Friday, June 10, 2016

Chasing the North Star

Title:  Chasing the North Star
Author:  Robert Morgan
Publication Information:  Algonquin Books. 2016. 320 pages.
ISBN:  1565126270 / 978-1565126275

Book Source:  I received this book through the LibraryThing Early Reviewers program free of cost in exchange for an honest review.

Opening Sentence:  "He was called Jonah because he was born during a terrible storm and his mama said soon as she let go of him and put him ashore in this world of folly and time the thunder quieted and the wind laid."

Favorite Quote:  "Somehow men ... knew that the worst pain, the most lasting pain, was not to the body but to one's dignity. That's what their punishments were intended for, to destroy the last sliver of your dignity."

Jonah is born into slavery on a South Carolina plantation. He manages to learn how to read and write. He dreams of escape, and on the day of his eighteenth birthday, leaves his family and runs north. Along the way he meets Angel, a young woman born into slavery and raised to be a man's toy. She knows no other life and thus finds the use of her body to make her way as an acceptable path. Jonah is running, and for her own reasons, Angel follows.

This is a book for adults, but for the most part, it reads like a young adult book. It is very simply told, as in without much depth. Please note that is not a young adult book, and contains graphic descriptions of violence and "adult" encounters.

The story goes as follows.They run together. Jonah tries to leave her behind. Angel catches up. They get caught. They almost get caught. They run some more. So the story repeats to its conclusion.

Jonah is eighteen, and up to now, his life has been of a house slave. He often seems to lack common sense, and I am unsure how he actually manages the survive and make his way north. He is a runaway slave. He decides to, umm, "frolic" in the woods with a girl, and returns to find his money stolen. Really? Someone offers to show him their cellar and a new lock they've designed, and he goes. Really?

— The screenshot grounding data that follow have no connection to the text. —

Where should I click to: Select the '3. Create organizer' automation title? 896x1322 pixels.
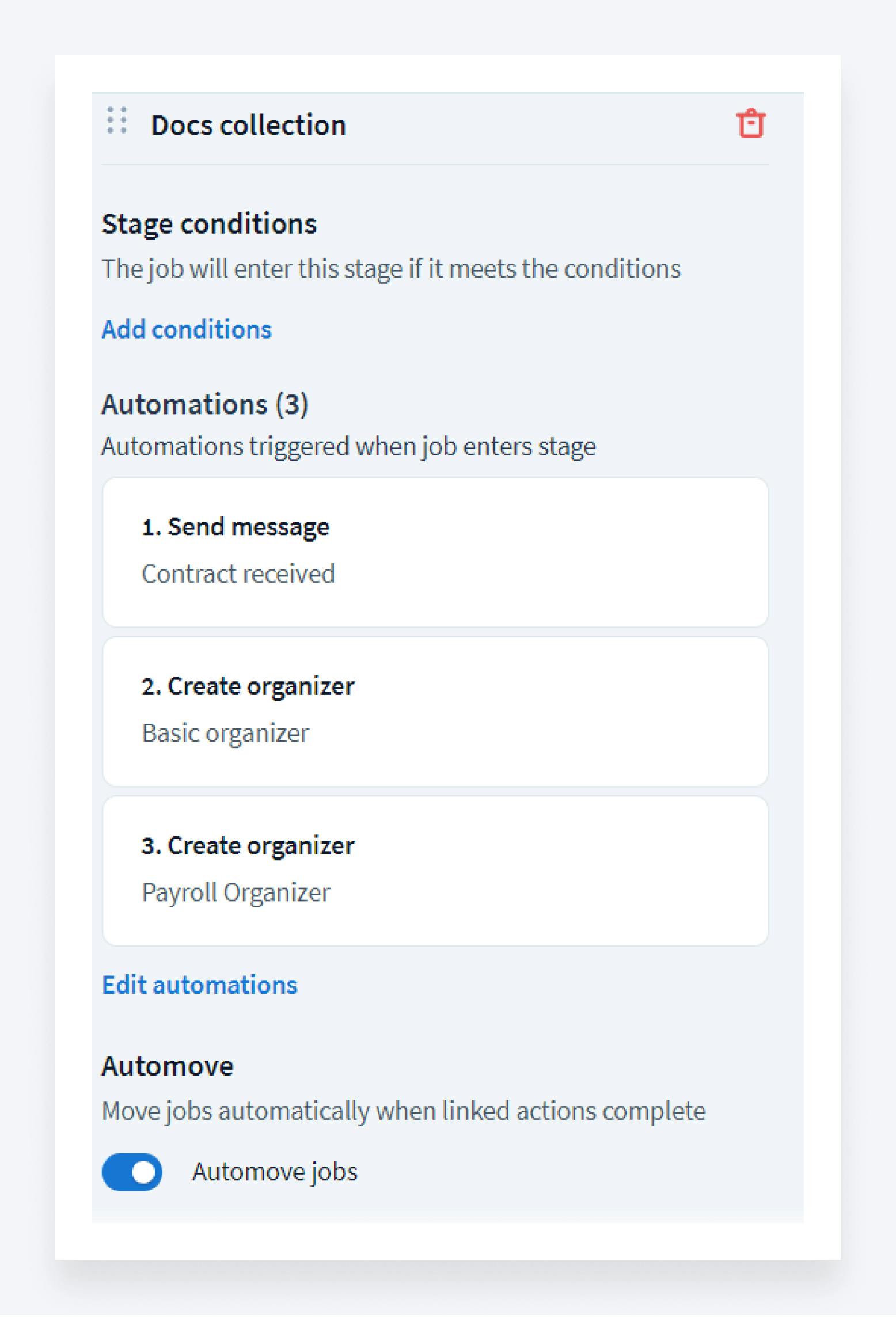coord(248,846)
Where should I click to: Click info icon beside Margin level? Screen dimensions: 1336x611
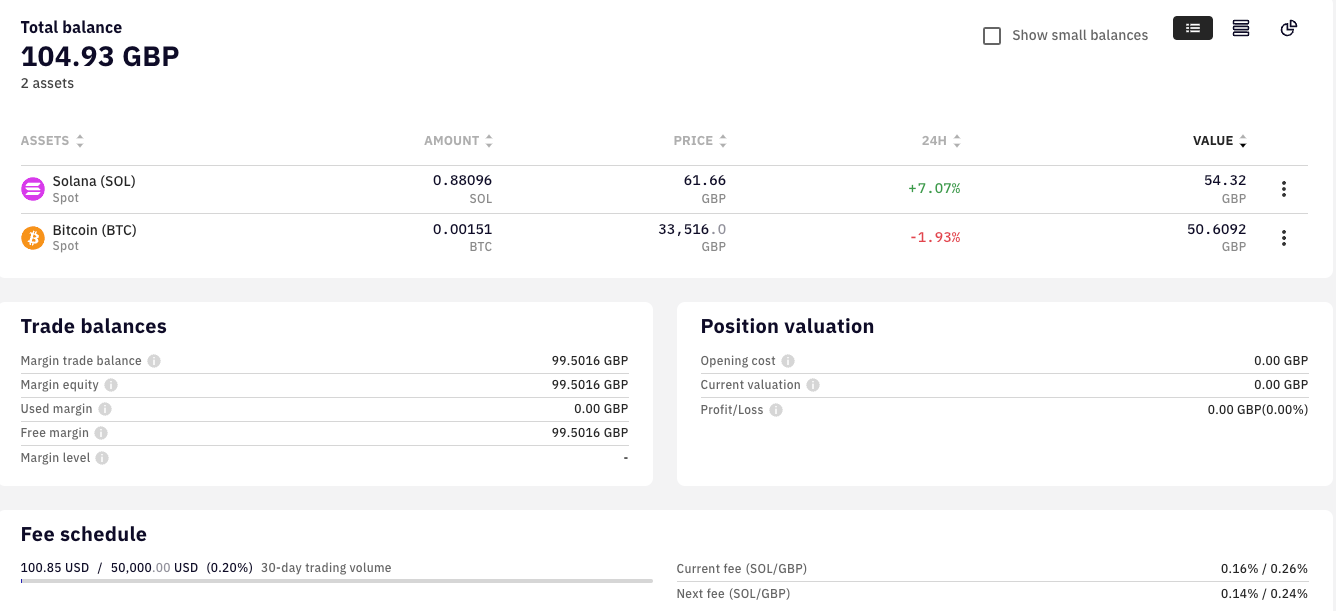click(x=102, y=458)
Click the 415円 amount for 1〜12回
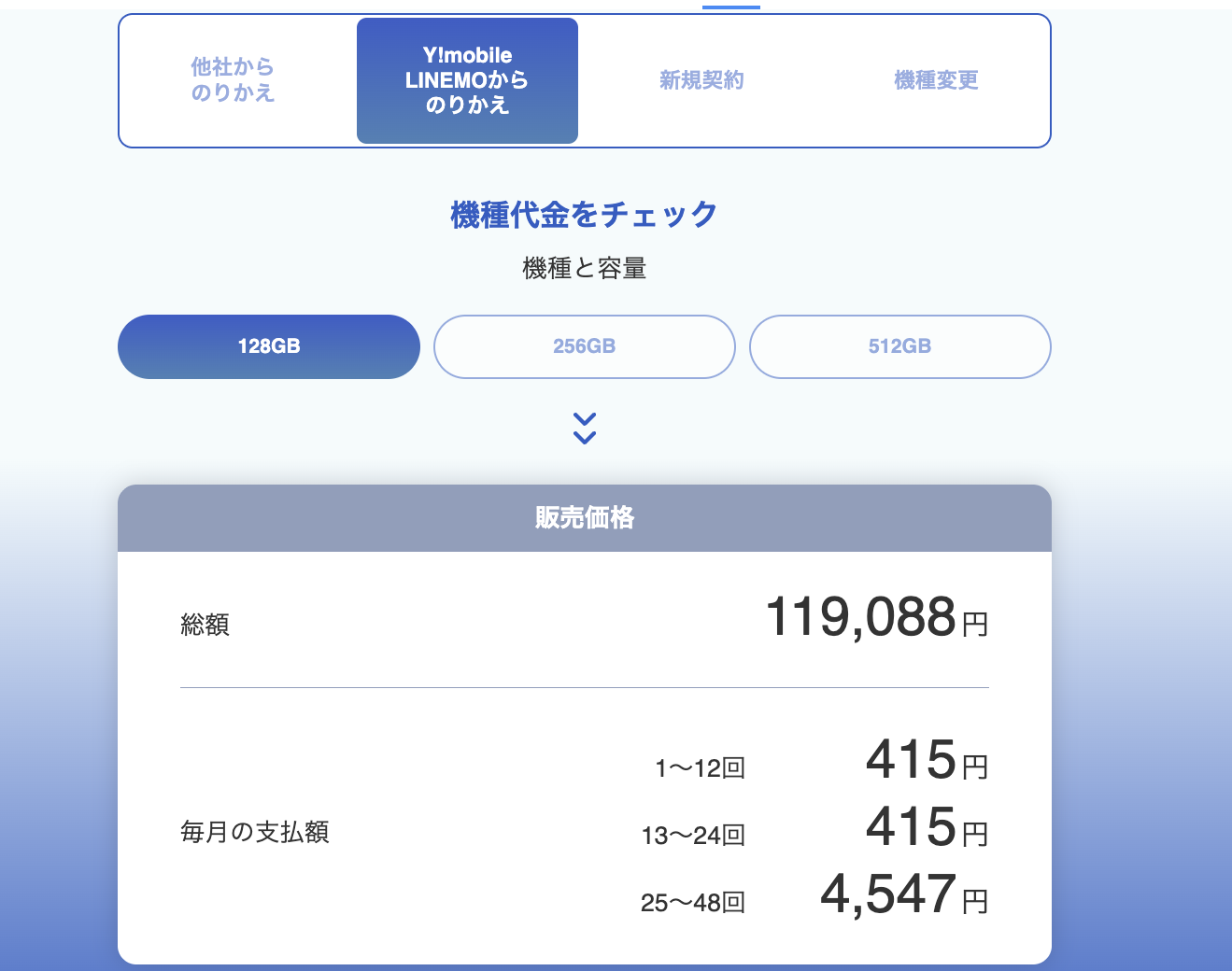Screen dimensions: 1232x971 [926, 760]
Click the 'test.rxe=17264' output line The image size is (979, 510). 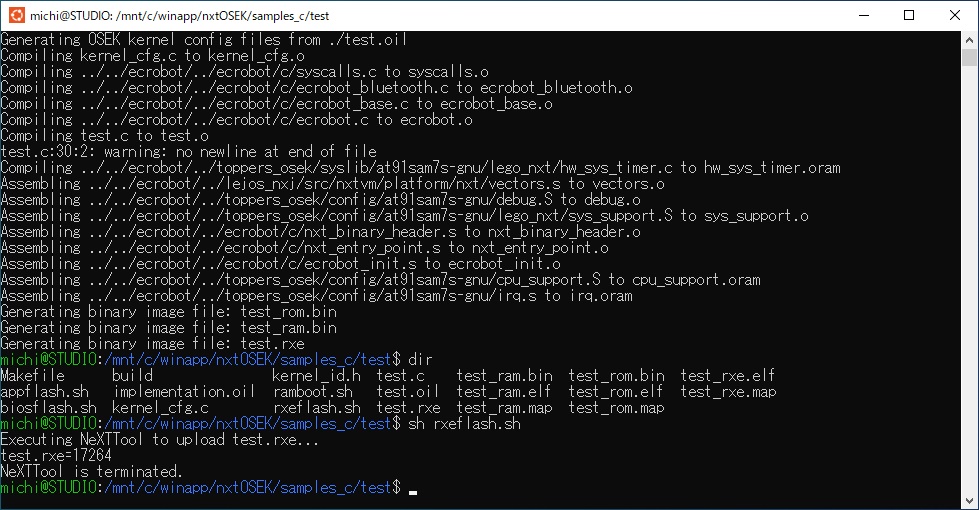click(56, 456)
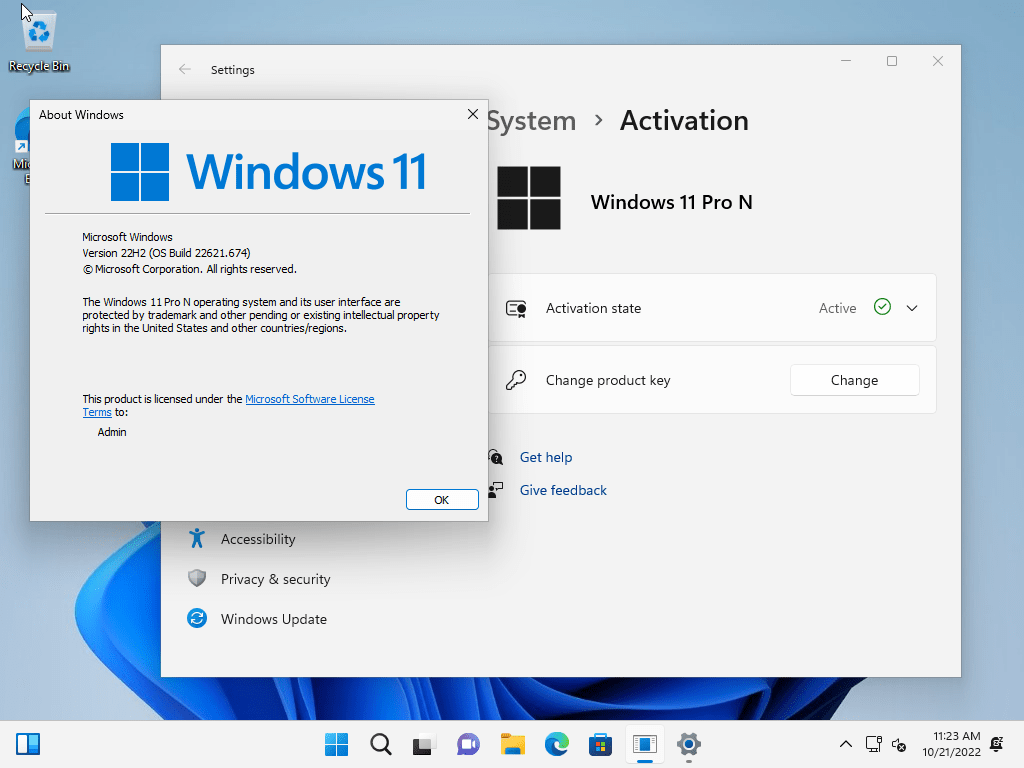Expand the Activation state section
Screen dimensions: 1024x768
[x=912, y=308]

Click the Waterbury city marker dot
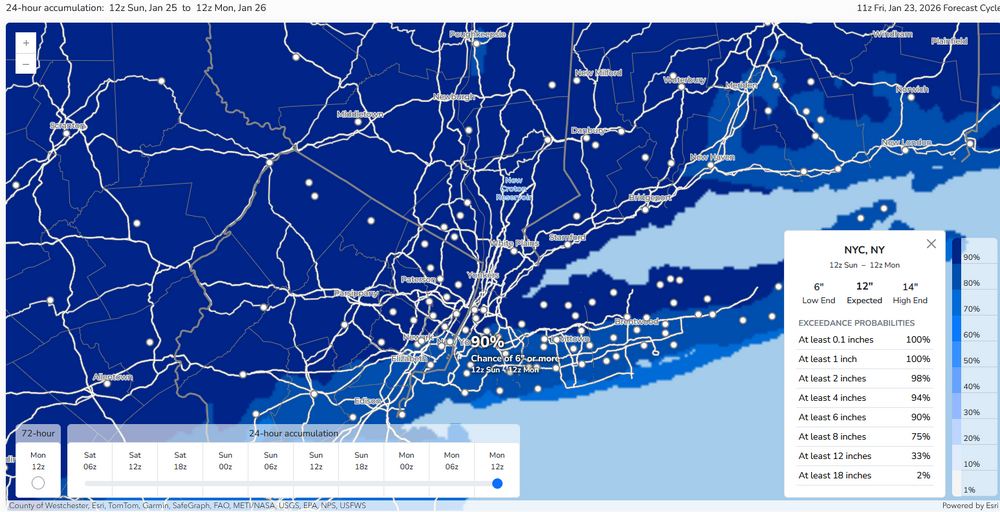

Angel is actually the more intriguing character. She too has lived her life as a house slave, working in the kitchen and as a sex slave for her master. Compared to Jonah, she seems to have much greater street smarts. She manages to find him several times after he abandons her, and she bails him out of a few dire situations.

The most intriguing part of her story is that she treats casually the use of her body to get out of a situation or to make a living. Embedded in there is the story that this her enslaved life has led her to this acceptance. Unfortunately, that is never developed in the book. It is presented at face value; she is this free-spirited young woman with a cavalier approach towards sex and the use of it. Unfortunately, the book also takes the approach of describing many of these adult encounters in detail, too much so for my taste.

The story is one of slaves but not really one of slavery. The book seems to lack the intensity and the emotional impact that a story such as this could have. Both Jonah and Angel have left their families and the only home they have ever known. Jonah has been whipped and beaten. Angel has been turned into a prostitute. All these elements and more are in this story, but their impact is not. As a reader, I find myself not really vested in Jonah and Angel's story, not as a story of two young people and not as a story of slavery.